▶ _Problem statement_
The answer must be every line below that contains the string "scrollbar".

╔══

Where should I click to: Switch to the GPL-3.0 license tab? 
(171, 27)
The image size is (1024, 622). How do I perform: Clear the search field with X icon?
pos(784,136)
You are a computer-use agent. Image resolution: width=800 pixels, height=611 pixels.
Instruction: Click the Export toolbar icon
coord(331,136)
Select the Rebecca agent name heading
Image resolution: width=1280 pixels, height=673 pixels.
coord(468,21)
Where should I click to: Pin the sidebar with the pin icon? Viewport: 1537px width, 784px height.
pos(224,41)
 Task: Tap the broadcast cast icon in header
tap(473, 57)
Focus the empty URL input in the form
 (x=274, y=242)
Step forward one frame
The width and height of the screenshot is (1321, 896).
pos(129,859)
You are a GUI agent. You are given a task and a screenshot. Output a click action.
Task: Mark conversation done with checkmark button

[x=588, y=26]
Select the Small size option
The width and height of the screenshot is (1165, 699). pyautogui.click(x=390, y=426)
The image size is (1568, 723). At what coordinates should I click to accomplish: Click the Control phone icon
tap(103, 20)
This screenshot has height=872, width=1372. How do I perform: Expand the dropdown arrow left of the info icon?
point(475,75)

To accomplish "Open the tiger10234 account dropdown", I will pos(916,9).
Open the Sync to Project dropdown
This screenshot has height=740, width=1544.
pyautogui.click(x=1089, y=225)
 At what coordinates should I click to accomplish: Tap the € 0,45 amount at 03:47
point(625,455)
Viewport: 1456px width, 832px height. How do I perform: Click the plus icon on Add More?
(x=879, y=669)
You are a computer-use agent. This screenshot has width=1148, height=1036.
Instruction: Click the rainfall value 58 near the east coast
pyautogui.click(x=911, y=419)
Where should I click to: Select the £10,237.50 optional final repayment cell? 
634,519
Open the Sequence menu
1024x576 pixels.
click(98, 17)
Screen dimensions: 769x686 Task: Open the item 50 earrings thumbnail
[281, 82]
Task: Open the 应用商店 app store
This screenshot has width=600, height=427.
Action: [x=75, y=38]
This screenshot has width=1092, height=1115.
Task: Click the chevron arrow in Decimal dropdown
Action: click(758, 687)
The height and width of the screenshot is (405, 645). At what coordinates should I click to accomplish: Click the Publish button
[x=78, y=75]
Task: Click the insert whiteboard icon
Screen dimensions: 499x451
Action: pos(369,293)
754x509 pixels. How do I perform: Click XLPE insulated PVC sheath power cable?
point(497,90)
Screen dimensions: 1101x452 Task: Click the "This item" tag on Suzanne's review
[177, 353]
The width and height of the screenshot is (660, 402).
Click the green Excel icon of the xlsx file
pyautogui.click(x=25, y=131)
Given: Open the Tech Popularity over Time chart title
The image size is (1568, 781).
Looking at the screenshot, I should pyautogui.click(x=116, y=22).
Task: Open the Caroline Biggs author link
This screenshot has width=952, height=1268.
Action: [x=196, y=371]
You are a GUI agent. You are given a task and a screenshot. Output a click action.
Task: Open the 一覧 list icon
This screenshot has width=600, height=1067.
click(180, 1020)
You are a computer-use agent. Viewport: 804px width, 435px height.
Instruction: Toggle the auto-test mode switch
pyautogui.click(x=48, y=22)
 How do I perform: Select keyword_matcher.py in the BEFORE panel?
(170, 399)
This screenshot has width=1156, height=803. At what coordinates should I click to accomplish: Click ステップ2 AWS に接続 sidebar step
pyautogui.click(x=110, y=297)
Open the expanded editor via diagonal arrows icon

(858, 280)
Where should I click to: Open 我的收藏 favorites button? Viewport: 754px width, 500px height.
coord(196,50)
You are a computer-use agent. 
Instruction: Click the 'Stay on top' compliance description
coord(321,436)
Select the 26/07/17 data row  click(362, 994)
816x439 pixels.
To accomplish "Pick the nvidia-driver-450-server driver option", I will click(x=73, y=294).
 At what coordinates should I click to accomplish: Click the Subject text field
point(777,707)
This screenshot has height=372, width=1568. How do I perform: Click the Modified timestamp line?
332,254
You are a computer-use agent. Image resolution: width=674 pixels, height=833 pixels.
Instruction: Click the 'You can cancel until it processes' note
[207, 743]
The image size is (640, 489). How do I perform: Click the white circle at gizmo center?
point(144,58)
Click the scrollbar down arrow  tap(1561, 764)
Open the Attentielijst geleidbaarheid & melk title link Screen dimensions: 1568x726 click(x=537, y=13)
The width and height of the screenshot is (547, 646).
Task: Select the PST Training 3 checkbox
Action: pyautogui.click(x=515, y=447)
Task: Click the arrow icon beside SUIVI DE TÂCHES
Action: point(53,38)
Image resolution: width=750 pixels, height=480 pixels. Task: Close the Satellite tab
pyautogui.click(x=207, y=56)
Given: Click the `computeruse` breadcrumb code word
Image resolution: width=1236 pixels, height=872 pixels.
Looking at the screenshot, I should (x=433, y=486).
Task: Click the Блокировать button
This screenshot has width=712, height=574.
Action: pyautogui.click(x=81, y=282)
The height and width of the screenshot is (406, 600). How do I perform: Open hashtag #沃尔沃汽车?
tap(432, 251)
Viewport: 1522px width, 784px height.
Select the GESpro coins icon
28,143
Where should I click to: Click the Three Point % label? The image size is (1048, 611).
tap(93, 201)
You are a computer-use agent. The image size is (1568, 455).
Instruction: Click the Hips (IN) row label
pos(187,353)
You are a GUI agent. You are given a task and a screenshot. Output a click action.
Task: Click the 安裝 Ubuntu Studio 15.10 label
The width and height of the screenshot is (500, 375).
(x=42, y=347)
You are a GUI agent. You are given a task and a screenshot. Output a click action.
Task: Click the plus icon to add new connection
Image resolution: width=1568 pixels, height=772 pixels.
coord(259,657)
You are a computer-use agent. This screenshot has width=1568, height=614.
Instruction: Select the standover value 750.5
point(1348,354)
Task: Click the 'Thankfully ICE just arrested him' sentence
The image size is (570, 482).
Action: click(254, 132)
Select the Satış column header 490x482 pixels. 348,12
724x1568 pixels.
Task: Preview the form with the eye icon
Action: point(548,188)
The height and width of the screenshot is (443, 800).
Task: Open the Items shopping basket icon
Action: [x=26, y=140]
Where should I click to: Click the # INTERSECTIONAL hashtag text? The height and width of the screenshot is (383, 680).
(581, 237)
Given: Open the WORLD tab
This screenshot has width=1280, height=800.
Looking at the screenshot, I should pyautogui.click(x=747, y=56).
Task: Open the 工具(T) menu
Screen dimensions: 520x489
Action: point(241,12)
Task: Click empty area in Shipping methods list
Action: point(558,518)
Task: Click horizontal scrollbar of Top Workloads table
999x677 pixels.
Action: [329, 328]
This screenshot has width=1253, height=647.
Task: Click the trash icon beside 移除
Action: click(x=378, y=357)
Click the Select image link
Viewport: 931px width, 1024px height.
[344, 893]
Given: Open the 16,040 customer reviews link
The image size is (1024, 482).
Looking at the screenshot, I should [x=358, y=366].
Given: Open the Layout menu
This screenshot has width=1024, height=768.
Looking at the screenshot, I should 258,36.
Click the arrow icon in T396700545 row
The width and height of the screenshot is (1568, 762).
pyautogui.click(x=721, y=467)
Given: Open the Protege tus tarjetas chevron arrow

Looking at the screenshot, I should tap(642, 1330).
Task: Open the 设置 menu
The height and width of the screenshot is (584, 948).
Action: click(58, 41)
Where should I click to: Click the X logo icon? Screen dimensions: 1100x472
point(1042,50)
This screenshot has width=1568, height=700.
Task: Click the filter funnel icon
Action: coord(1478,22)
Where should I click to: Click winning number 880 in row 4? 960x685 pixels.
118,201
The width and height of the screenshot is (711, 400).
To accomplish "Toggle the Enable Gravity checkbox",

╚══

▶ _Written reply_
Click the scrollbar down arrow  tap(1561, 764)
Task: Click horizontal scrollbar of Top Workloads table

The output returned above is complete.